Israele, minoranze da scoprire

Chi conosce Israele da vicino, o meglio ancora da dentro, sa bene che questo è il paese più assimilabile ad un mosaico. Anche solo prendendo in considerazione la popolazione ebraica, vivono qui da anni, decenni, quando non da secoli interi, persone provenienti dai più vari e lontani angoli del mondo. Ma al di là degli ebrei, e degli arabi palestinesi che erano già qui al momento della fondazione dello stato, ci sono un numero notevole di altre minoranze, religiose e culturali, riconosciute dallo Stato d’Israele ma molto spesso sconosciute ai più. Un esempio eclatante sono i Samaritani, che di certo a leggerne il nome sembra si stia parlando al passato remoto, e invece sono poche centinaia ma vivi e vegeti, professano la loro religione, celebrano i loro riti e vivono le loro vite all’interno di due piccole comunità. E senza arrivare a gruppi così piccoli, a dire il vero anche le minoranze numericamente più rilevanti sono ben poco conosciute.
L’Adei-WIZO ha deciso di partire per un viaggio di scoperta delle minoranze in Israele, un viaggio che per necessità prende la forma di trasmissioni zoom, con una visita virtuale che si è tenuta domenica pomeriggio, sotto la guida competente e piacevole di Giordana Moscati Mascetti. Giordana, romana di origine, ha un PhD in Storia Ebraica Antica dall’Università di Bar Ilan, ed è guida turistica certificata, titolo che ha utilizzato con successo e soddisfazione a partire dal 2000.

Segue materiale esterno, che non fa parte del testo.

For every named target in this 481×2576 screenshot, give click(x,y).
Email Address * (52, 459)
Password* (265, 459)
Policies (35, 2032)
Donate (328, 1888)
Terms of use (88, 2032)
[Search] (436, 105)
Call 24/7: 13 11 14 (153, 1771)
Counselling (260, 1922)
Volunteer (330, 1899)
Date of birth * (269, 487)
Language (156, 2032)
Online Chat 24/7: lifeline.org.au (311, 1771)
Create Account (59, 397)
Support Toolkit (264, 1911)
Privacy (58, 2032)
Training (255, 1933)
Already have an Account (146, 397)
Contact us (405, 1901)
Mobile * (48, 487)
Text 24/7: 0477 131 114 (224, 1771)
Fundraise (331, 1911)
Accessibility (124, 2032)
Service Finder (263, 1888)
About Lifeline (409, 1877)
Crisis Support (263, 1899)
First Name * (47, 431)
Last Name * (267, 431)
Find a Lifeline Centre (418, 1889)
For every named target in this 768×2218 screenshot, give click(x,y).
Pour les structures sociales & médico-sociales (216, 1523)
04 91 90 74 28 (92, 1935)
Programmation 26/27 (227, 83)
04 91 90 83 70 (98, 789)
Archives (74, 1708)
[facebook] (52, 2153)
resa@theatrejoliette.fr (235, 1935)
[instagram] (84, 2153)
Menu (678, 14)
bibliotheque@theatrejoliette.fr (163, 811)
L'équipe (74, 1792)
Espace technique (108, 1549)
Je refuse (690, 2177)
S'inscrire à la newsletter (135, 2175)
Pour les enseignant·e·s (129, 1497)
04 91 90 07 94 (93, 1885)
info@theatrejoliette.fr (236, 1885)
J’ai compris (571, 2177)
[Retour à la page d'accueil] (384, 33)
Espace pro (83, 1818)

In linea con le finalità dell’organizzazione, che propone molte e diverse attività sempre con il fine di raccogliere fondi a favore di progetti in Israele, l’Adei-WIZO ha sviluppato questa iniziativa come canale per far arrivare offerte in occasione della festa di Purim ad un progetto di grande attualità e urgenza, quello dei rifugi per donne e i loro bambini in situazioni di difficoltà o effettivo pericolo. Con le donazioni si contribuiva a comprare giocattoli per i bambini nei rifugi, in un momento così complesso come quello che può essere la lunga e faticosa gestione dell’emergenza sanitaria, che anche in Israele è ben lontana dall’essere risolta.
La visita virtuale tenutasi domenica ha presentato “I beduini in Israele: una società sospesa fra tradizioni e modernità”, con una introduzione di Giordana che ha aiutato gli ascoltatori a collocare i beduini nella geografia e storia d’Israele, e a conoscerne le pratiche tradizionali, seguita da un’intervista ad una donna beduina di Lod, Amal Alturee, che con la propria storia rappresenta perfettamente quell’essere in sospeso fra tradizioni e modernità. Amal ha un Master a Bar Ilan, figlie che studiano all’università all’estero, e una carriera prima come insegnante e oggi come traduttrice per pazienti e parenti presso Tel HaShomer, uno degli ospedali più importanti d’Israele. Se la storia di Amal può essere sorprendente, bisogna considerare però che è stato suo padre a mostrare la via, stabilendosi a Lod e spingendo le sue cinque figlie a studiare, per diventare donne indipendenti e non soggette alla sola volontà dei mariti. Se oggi una storia come la sua può esistere è grazie al fatto che parte delle famiglie beduine vivono oggi immerse o comunque estremamente esposte alla società israeliana moderna, occidentale, che mette ai primi posti per importanza l’educazione e il successo professionale. I cambiamenti che questo provoca non sono di facile gestione: passare dalla tenda nel deserto ai viaggi all’estero, alle automobili, ai ristoranti, può provocare un rifiuto anche violento da parte di alcuni. Ma come dimostra la storia di Amal, il progresso non si ferma. E quando il progresso passa per l’educazione e la conseguente indipendenza delle donne, anche una società tradizionale come quella beduina può acquisirlo e farlo suo, a poco a poco.